Elle ne salue personne. Elle est déjà dehors, sur la place.

Le docteur Marne quitte le billard électrique et s’avance vers le bar. Il veut me regarder de près, il guette une allusion des autres, ou un ricanement. Mais ils sont tout à leurs paris, leurs paris sur lui, sans s’inquiéter qu’il les entende. Autour du docteur Marne, c’est un tourbillon de gaieté et de confidences, de tapes sur l’épaule, de vieilles farces et plaisanteries, mais dans tout ce charivari les bornes du respect ne sont jamais franchies : Marne est un médecin, un officier de santé ou quelque chose de semblable, et aussi un ami, un ami malheureux, qui porte son malheur sur lui et reste cependant un ami.

— Le commissaire Gorin a battu aujourd’hui tous les records de retard, dit quelqu un, au moment où le commissaire entre dans le buffet de la gare.

— Salut la compagnie i

Il s’approche de moi, abaisse le regard sur ma valise, sur mon journal, glisse entre ses dents : « Zénon d’Elée », et se dirige vers le distributeur de cigarettes. On m’a donné à la police ? C’est un policier qui travaille pour notre organisation ? Je m’approche du distributeur comme pour retirer moi aussi des cigarettes.

Lui :

« On a tué Jan. Va-t’en.

— Et la valise ?

— Emporte-la. Nous ne voulons pas le savoir. Tu prendras le rapide de onze heures.
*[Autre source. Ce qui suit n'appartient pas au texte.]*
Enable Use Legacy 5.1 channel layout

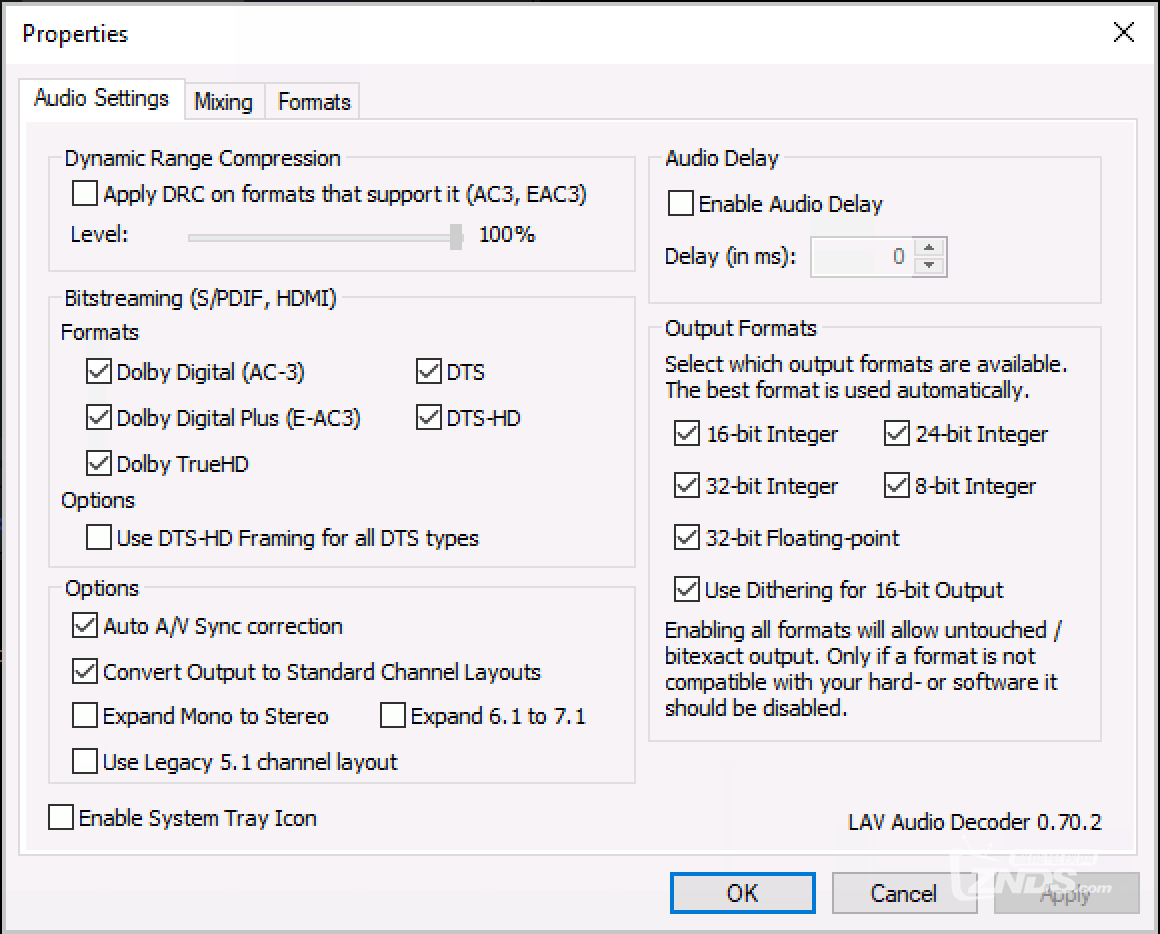pos(85,762)
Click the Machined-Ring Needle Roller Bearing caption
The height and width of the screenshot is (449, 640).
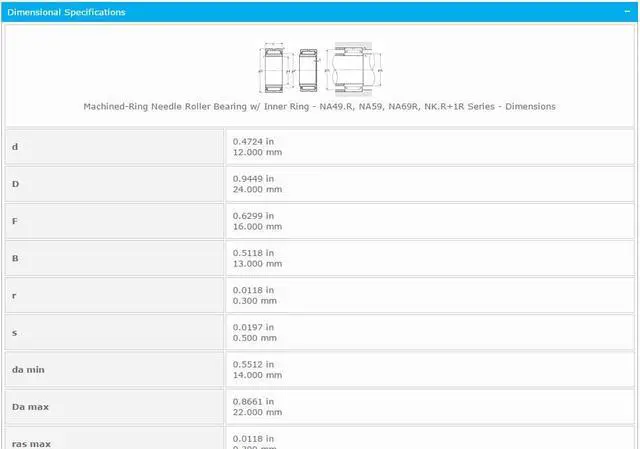tap(319, 106)
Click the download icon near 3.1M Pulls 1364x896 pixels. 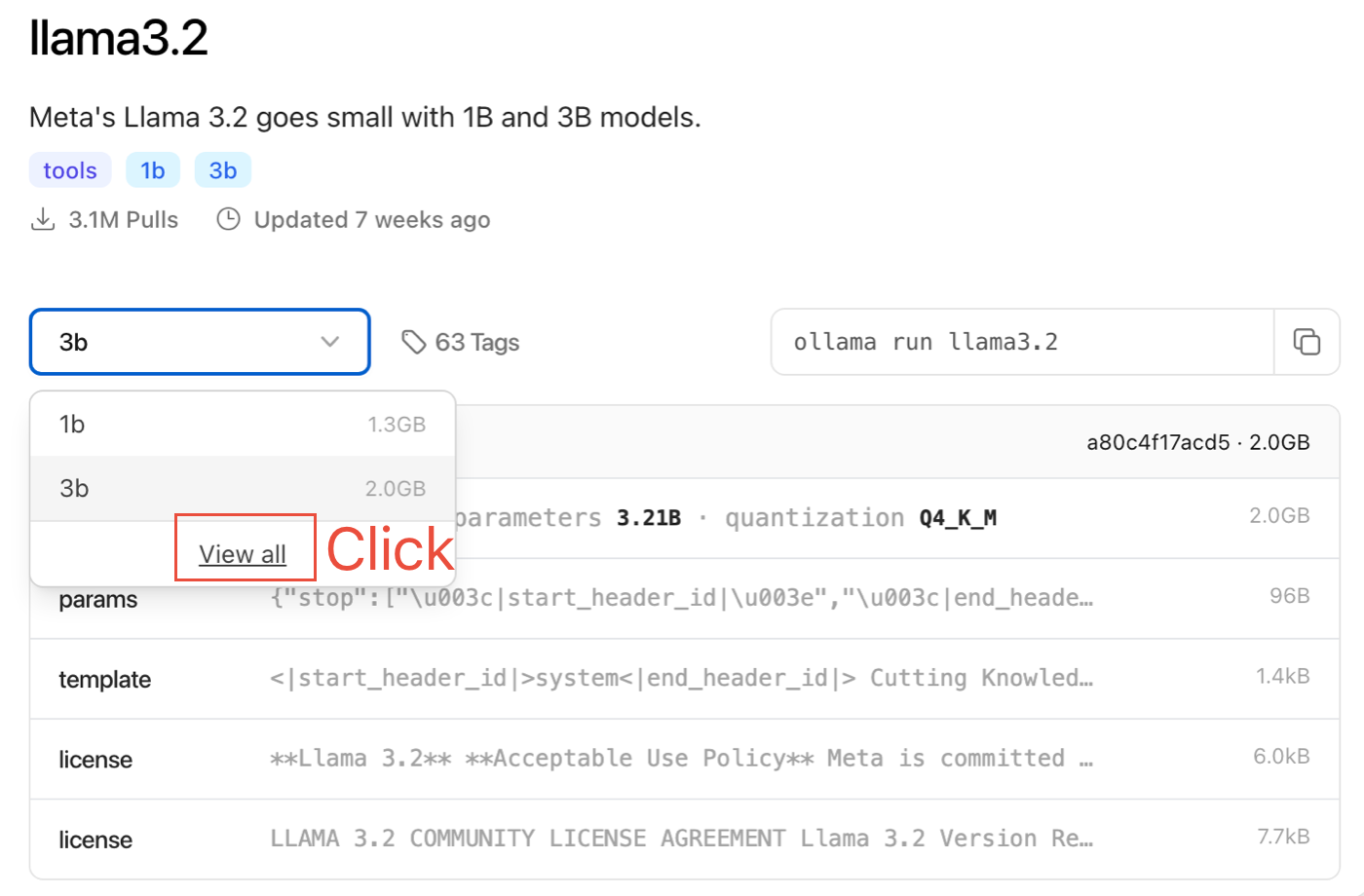[x=43, y=219]
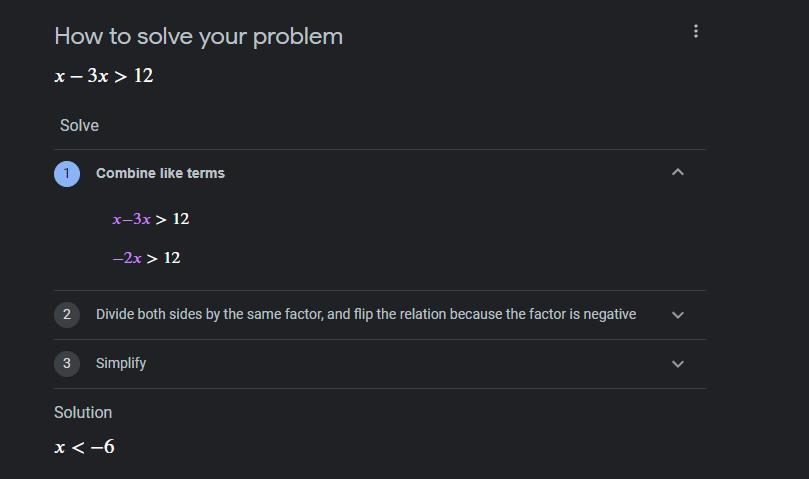Screen dimensions: 809x479
Task: Click the Solution label
Action: [x=83, y=412]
— Mais il ne s’arrête pas ici.

— Il s’arrêtera. Sur le quai 6. À la hauteur des marchandises. Tu as trois minutes.

— Mais…

— File, sinon je devrai t’arrêter.

L’Organisation est puissante. Elle commande à la police, aux chemins de fer. Je traverse les voies par les passages successifs, avec ma valise, jusqu’au quai 6. Je marche le long du quai. La gare de marchandises est au fond, avec son passage à niveau : au-delà, l’obscurité et le brouillard. Le commissaire est sur le pas de la porte vitrée, il me surveille du regard. Le rapide arrive à toute allure. Ralentit, s’arrête, me cache à la vue du commissaire, repart.